#### Text zum Lesen:

————

Reporter ohne Grenzen
Reporter ohne Grenzen - ROG (franz. Reporters sans frontières – RSF) ist eine international tätige Nichtregierungsorganisation, die über die Pressefreiheit auf der ganzen Welt informiert, gegen Zensur kämpft und öffentlichen Druck für in Haft geratene Journalisten erzeugt. Dabei beruft sie sich auf den Artikel 19 der Allgemeinen Erklärung der Menschenrechte. Gegründet wurde die Organisation 1985.
Organisation und Finanzierung
ROG verfügt über ein internationales Sekretariat in Paris, neun europäische Ländersektionen und fünf Länderbüros in Nordamerika und Asien. Darüber hinaus arbeiten ROG mit 130 Korrespondenten auf allen Kontinenten sowie 14 regierungsunabhängigen Partnerorganisationen zusammen.
RGO verfügt über ein jährliches Budget von über 4 Millionen US-Dollar.[1] Im Jahr 2005 finanzierte sich die internationale Organisation zu 53% aus selbstgenerierten Quellen wie Auktionen, Kalenderverkäufen und den Erlösen der zweisprachigen Bildbände "Fotos für die Pressefreiheit". 27% des Haushaltes stammten von insgesamt 12 Institutionen, Unternehmen, Stiftungen und Medien. Der Anteil lag im Vergleich zum Jahr 2004 (10%) viel höher wegen der Zuschüsse für das 20-jährige Jubiläum der Organisation in Paris. Die öffentliche Förderung durch die EU machte 10% aus.
Nach Recherchen der WDR-Journalisten Elke Groß und Ekkehard Sieker wird RoG u.a. von dem US-Multimilliardär George Soros finanziert (der bereits die polnische Gewerkschaft Solidarność mit Millionen US-Dollar unterstützte) sowie von National Endowment for Democracy, die ihrerseits ihre Gelder zu über 90 Prozent aus dem US-Staatshaushalt bezieht.[2]
Zu den Finanziers von RGO zählen auch der Rüstungsindustrielle und Medienzar Frankreichs Serge Dassault, der Medienkonzern Vivendi und der Milliardär François Pinault.[1]
Die deutsche Sektion arbeitet seit 1994 und finanziert sich nach eigenen Behauptungen ausschließlich über Mitgliedsbeiträge, Spenden und den Erlösen der jährlich publizierten Bildbände "Fotos für die Pressefreiheit".

————

#### Gestellte Aufgabe A:
Kannst du aus dem Text über Reporter ohne Grenzen alles von „Organisation und Finanzierung“ bis hinunter zu „regierungsunabhängigen Partnerorganisationen zusammen.“ wortgetreu abtippen?

————

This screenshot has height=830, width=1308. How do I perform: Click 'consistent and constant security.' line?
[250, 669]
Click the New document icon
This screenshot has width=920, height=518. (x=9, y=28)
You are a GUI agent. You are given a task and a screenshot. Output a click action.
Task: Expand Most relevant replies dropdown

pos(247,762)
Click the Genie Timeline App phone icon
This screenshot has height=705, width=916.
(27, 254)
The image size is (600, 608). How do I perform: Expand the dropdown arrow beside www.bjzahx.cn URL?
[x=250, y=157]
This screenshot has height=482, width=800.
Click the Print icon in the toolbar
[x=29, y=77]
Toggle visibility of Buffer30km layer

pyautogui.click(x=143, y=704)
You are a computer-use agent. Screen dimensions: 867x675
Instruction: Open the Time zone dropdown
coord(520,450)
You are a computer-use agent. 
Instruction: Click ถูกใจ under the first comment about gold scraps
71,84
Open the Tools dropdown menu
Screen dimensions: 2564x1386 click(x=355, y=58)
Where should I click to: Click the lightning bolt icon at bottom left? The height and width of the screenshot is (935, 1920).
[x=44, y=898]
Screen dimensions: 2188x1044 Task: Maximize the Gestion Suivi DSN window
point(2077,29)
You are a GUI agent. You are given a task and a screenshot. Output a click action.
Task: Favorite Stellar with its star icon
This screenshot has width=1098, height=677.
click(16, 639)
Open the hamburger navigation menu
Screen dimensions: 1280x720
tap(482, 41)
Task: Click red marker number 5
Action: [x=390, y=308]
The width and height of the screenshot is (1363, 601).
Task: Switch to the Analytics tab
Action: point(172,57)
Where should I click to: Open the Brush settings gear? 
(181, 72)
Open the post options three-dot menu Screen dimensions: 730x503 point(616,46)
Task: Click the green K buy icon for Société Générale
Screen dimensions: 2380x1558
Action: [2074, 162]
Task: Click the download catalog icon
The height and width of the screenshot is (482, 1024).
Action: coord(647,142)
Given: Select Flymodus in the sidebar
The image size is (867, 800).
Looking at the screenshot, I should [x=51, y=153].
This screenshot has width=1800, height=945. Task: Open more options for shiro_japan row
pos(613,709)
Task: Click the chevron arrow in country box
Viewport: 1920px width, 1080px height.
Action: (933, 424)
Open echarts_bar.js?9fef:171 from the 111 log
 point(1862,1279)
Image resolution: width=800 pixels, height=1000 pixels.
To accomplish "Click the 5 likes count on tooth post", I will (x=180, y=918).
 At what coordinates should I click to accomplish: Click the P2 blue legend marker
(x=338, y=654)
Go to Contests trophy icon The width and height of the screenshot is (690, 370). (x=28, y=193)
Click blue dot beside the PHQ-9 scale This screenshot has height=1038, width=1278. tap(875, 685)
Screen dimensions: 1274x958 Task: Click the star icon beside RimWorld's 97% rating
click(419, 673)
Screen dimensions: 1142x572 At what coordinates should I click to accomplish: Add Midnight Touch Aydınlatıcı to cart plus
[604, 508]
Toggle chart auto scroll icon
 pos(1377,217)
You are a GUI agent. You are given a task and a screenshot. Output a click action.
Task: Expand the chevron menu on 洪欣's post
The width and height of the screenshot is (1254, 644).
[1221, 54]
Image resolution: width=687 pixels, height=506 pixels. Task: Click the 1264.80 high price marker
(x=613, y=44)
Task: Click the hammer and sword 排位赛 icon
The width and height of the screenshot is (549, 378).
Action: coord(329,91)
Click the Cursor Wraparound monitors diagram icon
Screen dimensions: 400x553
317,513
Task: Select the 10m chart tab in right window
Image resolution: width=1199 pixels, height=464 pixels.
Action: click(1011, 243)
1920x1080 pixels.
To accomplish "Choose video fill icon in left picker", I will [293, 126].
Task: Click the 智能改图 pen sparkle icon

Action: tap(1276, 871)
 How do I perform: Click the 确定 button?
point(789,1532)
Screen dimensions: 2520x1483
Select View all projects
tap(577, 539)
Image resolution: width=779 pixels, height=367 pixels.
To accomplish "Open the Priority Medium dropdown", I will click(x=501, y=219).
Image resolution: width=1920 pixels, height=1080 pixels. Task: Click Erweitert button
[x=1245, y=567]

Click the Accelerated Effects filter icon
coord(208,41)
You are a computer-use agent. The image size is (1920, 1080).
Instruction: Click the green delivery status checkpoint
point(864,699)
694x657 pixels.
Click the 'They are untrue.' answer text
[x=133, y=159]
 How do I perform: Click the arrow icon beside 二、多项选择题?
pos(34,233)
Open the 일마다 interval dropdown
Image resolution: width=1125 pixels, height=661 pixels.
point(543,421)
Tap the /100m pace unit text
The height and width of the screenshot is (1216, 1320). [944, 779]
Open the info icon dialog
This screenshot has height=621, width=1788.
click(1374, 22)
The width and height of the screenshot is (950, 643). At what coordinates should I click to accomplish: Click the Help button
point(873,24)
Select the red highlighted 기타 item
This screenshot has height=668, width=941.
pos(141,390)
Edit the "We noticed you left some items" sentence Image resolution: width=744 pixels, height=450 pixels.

————

#### Gestellte Aufgabe B:
Kannst du in den Datensätzen alles von der Zeile mit „The width and height of the screenshot is (950, 643).“ bis hinunter zum Ende der Datensätze noch einmal wiedergeben und dabei „Help“ gegen „Support“ austauschen, ohne sonst etwas zu ändern?

#### Vollständige Lösung A:
Organisation und Finanzierung
ROG verfügt über ein internationales Sekretariat in Paris, neun europäische Ländersektionen und fünf Länderbüros in Nordamerika und Asien. Darüber hinaus arbeiten ROG mit 130 Korrespondenten auf allen Kontinenten sowie 14 regierungsunabhängigen Partnerorganisationen zusammen.

#### Vollständige Lösung B:
The width and height of the screenshot is (950, 643). At what coordinates should I click to accomplish: Click the Support button
point(873,24)
Select the red highlighted 기타 item
This screenshot has height=668, width=941.
pos(141,390)
Edit the "We noticed you left some items" sentence Image resolution: width=744 pixels, height=450 pixels.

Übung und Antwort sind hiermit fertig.